Economic redistribution is not “fairness.” It is a war on property rights and individual freedom. Massive deficits are not accounting problems; they are a war on the freedom of the individuals — particularly the young — who must work to pay off the government debt instead of working to enhance their lives. Massive welfare projects that make individuals dependent on government are not implementations of “social justice” but wars on the independence and freedom of the underclass that progressive policies have served to create. Obamacare mandates are not merely harbingers of increased medical costs and diminished medical care; they are infringements on the freedom of individuals to pursue their best possible lives. The Democrats’ failing public-school systems and opposition to school choice are infringements on the freedom of minorities and the poor to pursue the American dream. This is the moral language that Republicans should use to indict their opponents as enemies of justice and social fairness, and to unite their political base.
Framing the political argument in moral terms takes the battle to the adversary’s camp, while at the same time communicating to conservatives that they are all in the same fight. It was the fight for freedom that gave Republicans national majorities during the Cold War with the Communist bloc and liberated a billion captive people. Since 1988, which was the last presidential contest before the Communist collapse, Republicans have won a majority of the popular vote in only one national election. During the Cold War, national security was the key to Republican victories because it framed the conservative cause as a moral crusade in defense of freedom. Now national security is virtually absent from the political debate.
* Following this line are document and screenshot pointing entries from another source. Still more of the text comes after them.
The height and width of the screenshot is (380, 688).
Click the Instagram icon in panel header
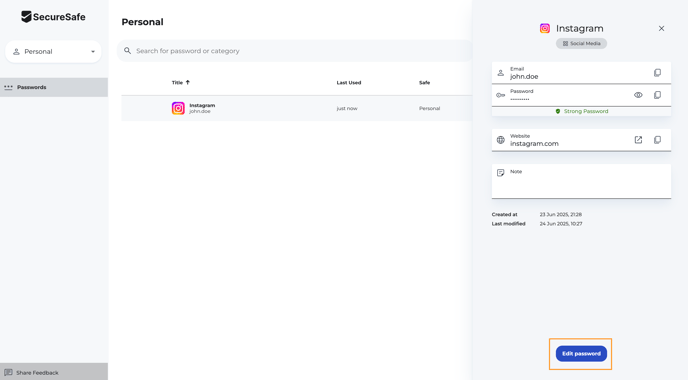coord(545,29)
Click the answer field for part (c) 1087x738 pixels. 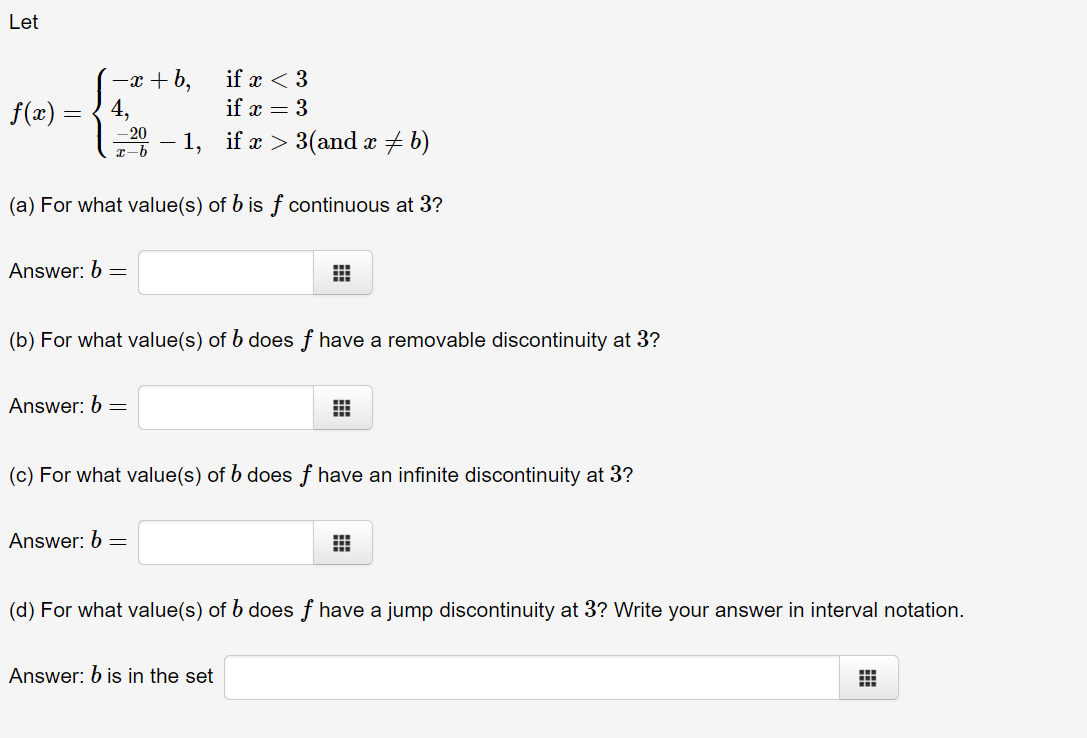225,542
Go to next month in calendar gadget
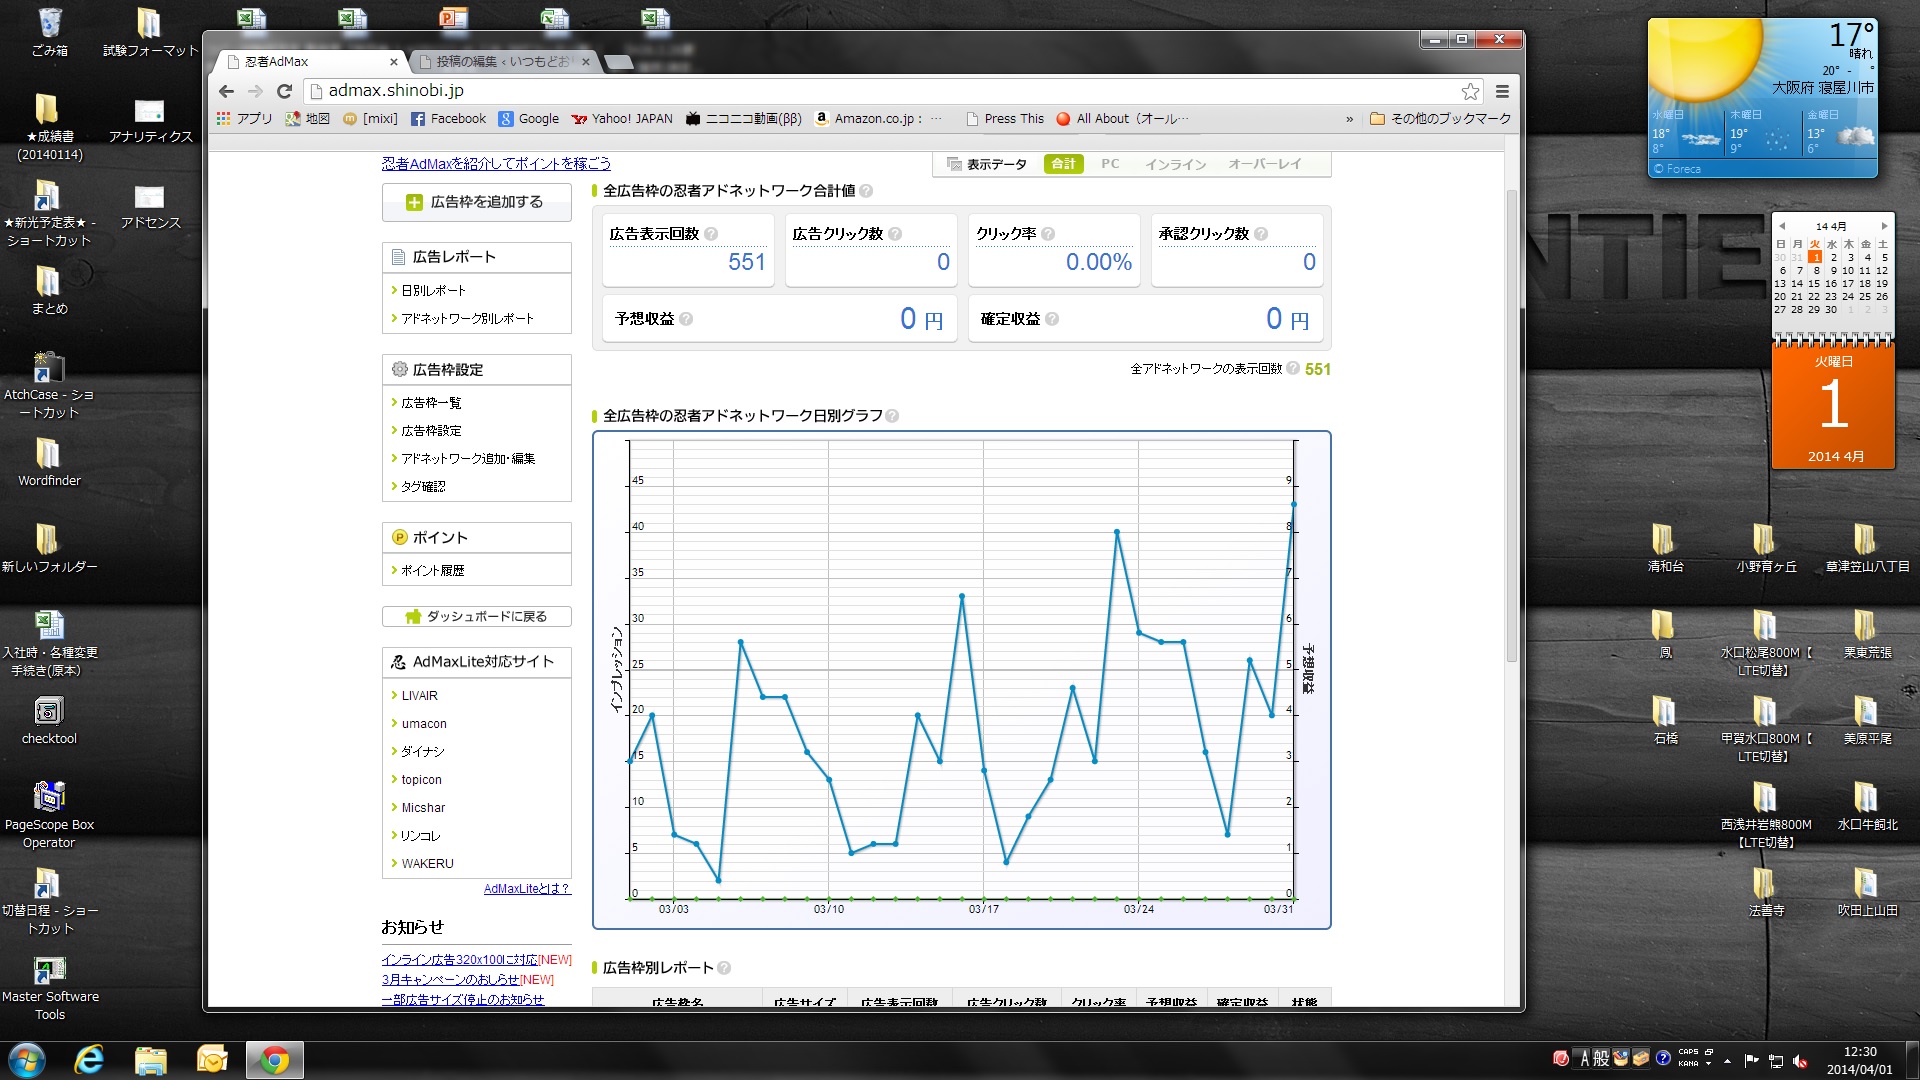The height and width of the screenshot is (1080, 1920). (x=1884, y=226)
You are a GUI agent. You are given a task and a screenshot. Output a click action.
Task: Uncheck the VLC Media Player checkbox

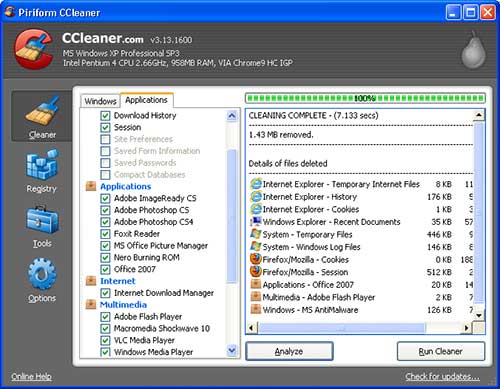pos(105,340)
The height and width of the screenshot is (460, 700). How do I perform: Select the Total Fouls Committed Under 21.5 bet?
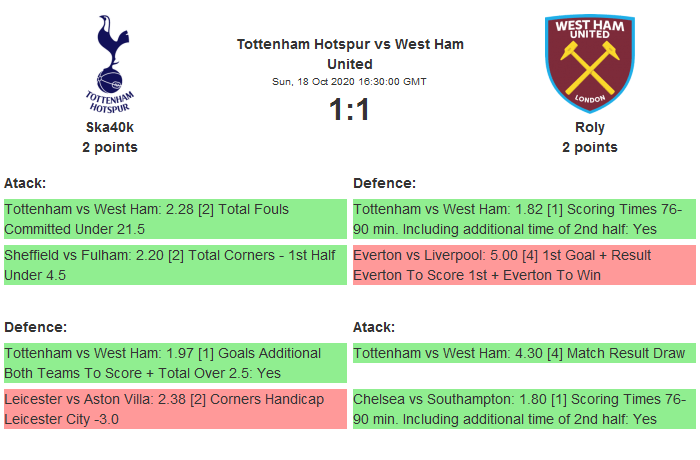pyautogui.click(x=174, y=219)
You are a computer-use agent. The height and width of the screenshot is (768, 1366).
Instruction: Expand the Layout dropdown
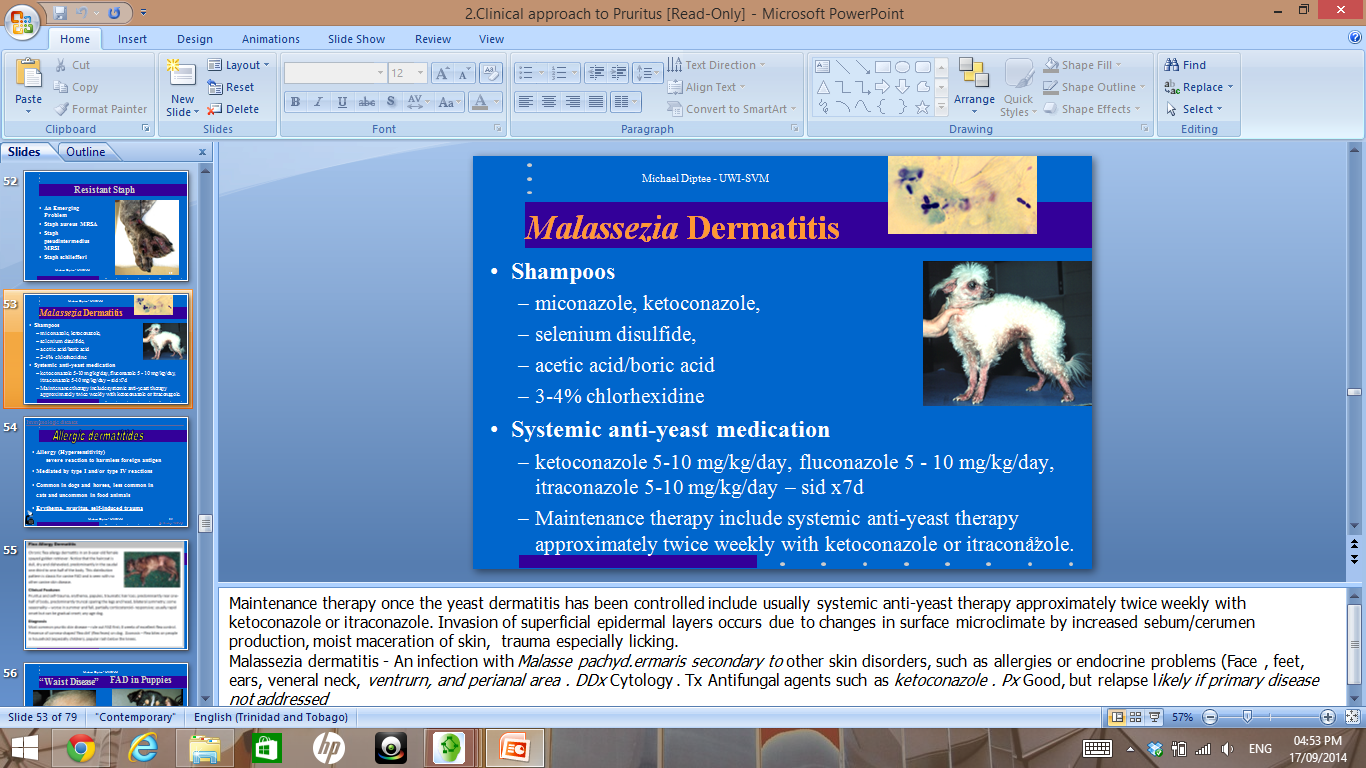pos(241,65)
National-security issues are off the political radar because the Left wants to keep them off and because conservatives who are focused on economic-policy issues have simply let them do it. But in a democracy like ours, national security is first of all about freedom and its defense. That is why the Left is not particularly happy with national-security matters and wants to shrink our military and open our borders. It does so in the name of equality — of nations.
The attack on our military and our borders is an existential threat to our freedom, the first in our modern history with such a strong domestic component. Unfortunately, conservatives and Republicans have been reluctant to frame national security as an issue in that way. Meanwhile we are confronted by a new totalitarian enemy in political Islam as promoted by the Muslim Brotherhood and the regimes in Syria and Iran. It is no accident that our president and his party have supported the Brotherhood — the spearhead of political Islam — at home and abroad, and appeased our Islamist enemies in Egypt, Syria, Libya, and Iran.
The very struggle that inspired the Right in the Cold War era — the battle between tyranny and freedom — is once again staring us in the face, but we are reluctant to name it. We have gone almost silent instead. The silence must end. It is time to connect the battle for individual freedom at home and the defense of our free society abroad, and to make them one. That is the way to advance the conservative message and unify the political forces on which the future of our nation depends.